- Location: South Australia
- Nearest city: Ceduna
- Coordinates: 32°02′58″S 134°26′02″E﻿ / ﻿32.0494°S 134.4338°E
- Area: 2,264.03 km^{2} (874.15 sq mi)
- Established: 25 January 1990
- Governing body: Department for Environment and Water Far West Coast Aboriginal Corporation

= Pureba Conservation Park =

Protected area in South Australia

Pureba Conservation Park is a protected area in the Australian state of South Australia located in the west of the state in the gazetted locality of Pureba about 74 km east of the town centre in Ceduna.

== Location ==
It is located partly within the extent of Eyre Peninsula and on land to the peninsula's immediate north.

== History ==
The land first acquired protected area status on 25 January 1990 as the Pureba Conservation Park constituted under the National Parks and Wildlife Act 1972. Crown land which had been previously dedicated as a conservation reserve known as the Pureba Conservation Reserve under the Crown Lands Act 1929 in 1993 was added to the conservation park on 29 June 2006 along with other land.

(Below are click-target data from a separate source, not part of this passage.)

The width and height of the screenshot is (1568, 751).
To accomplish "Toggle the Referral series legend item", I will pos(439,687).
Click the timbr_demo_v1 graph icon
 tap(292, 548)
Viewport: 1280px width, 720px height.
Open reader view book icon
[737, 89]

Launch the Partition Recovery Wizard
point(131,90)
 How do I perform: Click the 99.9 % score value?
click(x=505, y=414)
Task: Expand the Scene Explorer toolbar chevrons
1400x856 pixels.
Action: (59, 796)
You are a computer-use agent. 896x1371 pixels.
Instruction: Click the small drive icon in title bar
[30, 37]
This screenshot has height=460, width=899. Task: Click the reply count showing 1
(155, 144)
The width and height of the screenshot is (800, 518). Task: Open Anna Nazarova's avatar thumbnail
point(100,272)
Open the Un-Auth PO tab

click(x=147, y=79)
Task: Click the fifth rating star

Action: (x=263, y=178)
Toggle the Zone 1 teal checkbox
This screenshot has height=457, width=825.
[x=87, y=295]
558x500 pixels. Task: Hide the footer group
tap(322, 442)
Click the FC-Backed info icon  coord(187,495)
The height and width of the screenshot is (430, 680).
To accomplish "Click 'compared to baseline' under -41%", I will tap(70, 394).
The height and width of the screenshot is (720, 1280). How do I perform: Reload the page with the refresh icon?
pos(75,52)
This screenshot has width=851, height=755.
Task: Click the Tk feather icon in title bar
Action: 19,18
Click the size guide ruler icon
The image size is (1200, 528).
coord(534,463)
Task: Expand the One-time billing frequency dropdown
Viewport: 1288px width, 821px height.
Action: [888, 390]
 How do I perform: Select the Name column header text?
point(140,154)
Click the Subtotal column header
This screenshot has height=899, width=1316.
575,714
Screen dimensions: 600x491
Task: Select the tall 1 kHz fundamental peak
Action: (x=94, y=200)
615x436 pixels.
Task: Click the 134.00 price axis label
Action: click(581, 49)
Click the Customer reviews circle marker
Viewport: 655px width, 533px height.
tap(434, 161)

Its name is derived from Pureba Hill which is located within its boundaries.

As of 2013, the conservation park is managed as part of a larger group of protected areas known as the Yellabinna Reserves which also includes Boondina Conservation Park, the Yellabinna Regional Reserve, the Yellabinna Wilderness Protection Area and the Yumbarra Conservation Park. The management approach is described by the managing authority as being “an integrated and collaborative approach to the conservation of over three million hectares of mallee woodland”. No visitors facilities are provided within the conservation park nor is there access for public vehicles. Mineral exploration and mining is permitted in the conservation park.

A co-management agreement signed by the Far West Coast Aboriginal Corporation and the Government of South Australia in 2013 with respect to the Yumbarra Conservation Park also provides for the corporation to give advice on the management of the conservation park and other reserves in the west of the state. The conservation park is one of those in the west of the state where Aboriginal people are permitted to hunt for and gather food.

The conservation park is classified as an IUCN Category VI protected area.